As indicated above, the solvent which constitutes the electrolytic solution must be capable of dissolving the dialkylammonium dialkyldithiocarbamate used as starting material and / or the product of the reaction, that is to say tetraalkylthiuram disulfide.

In accordance with mode A of the process according to the invention, the solvent consists of a heterogeneous mixture of water and a hydrophobic solvent. Water plays the role of solvent in which the formation of the dialkylammonium dialkyldithiocarbamate, used as raw material of the process, from the corresponding secondary amine and carbon sulfide (CS2) takes place, as well as the dissolution of this material. first, water can also play the role of electrolytic solvent. As regards the hydrophobic solvent, it is a solvent capable of dissolving the reaction product, that is to say tetraalkylthiuram disulfide. It is therefore important that the hydrophobic solvent is capable of continuously extracting the product of the reaction and of forming a layer of solvent entirely insoluble in water and clearly separating from the aqueous layer.

For this purpose, a solvent having a density lower than that of water can be used as hydrophobic solvent. For example, various saturated or unsaturated hydrocarbons, esters and ethers of lower aliphatic acid and mixtures of these compounds can be used as the hydrophobic solvent. Such solvents form a layer which is located above the aqueous layer. It is also possible to use a solvent having a density greater than that of water, such as dichloromethane, chloroform, dichloroethane, trichloroethane, methyl (or ethyl) trichloroacetate and carbon sulfide. These solvents form a layer located below the aqueous layer but, because of their property of being good extraction solvents, they can also be used for implementing the method according to the invention.

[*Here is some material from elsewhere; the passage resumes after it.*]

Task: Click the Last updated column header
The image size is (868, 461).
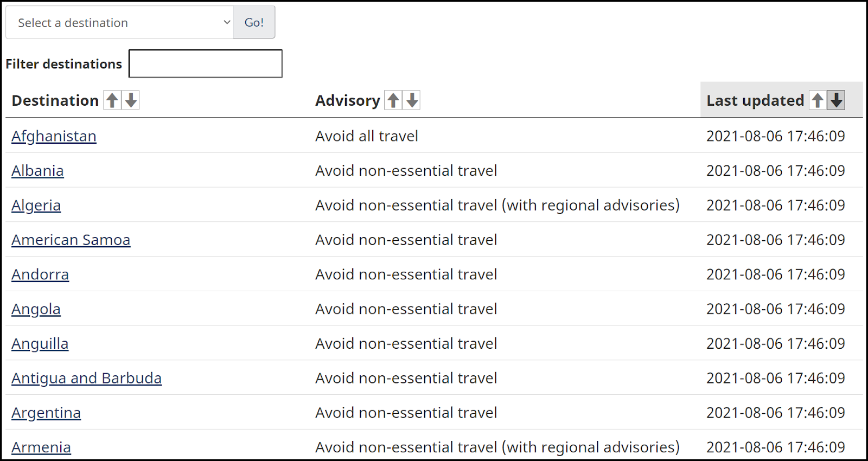Action: [755, 100]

During the electrolysis, two groups of solvents mix together, under the effect of stirring, and can partially be emulsified in the presence of a dialkylamine, carbon sulfide of dialkylammonium dialkyldithiocarbamate and the product of the reaction. However, this phenomenon never has an unfavorable consequence on the electrolytic reaction. Various hydrophobic solvents capable of dissolving the reaction product have the effect of washing the surface of the electrode when they come into contact with it when occasional stirring is carried out during the electrolysis. Thus, the desired product can be obtained more easily and more effectively.

The solvent used in the other embodiment (mode B) of the process according to the invention comprises only an organic solvent (which also includes the use of a mixture of organic solvents) or else a homogeneous mixture of water and a hydrophilic organic solvent.

Such an organic solvent can for example consist of various saturated or unsaturated hydrocarbons, lower aliphatic esters, lower alkyl ethers, lower alcohols, lower amines, dichloromethane, chloroform, dichloroethane, trichloroethane, methyl (or ethyl) trichloroacetate and polar aprotic solvents such as formamides or acetamides of N, N-lower dialkyl such as N, N-dimethylformamide, N, N-dimethylacetamide, as well as sul-foxides of lower dialkyl, such as dimethyl sulfoxide, and lower aliphatic acid nitriles such as acetonitrile (the lower term corresponds to a number of carbon atoms ranging from 1 to 3).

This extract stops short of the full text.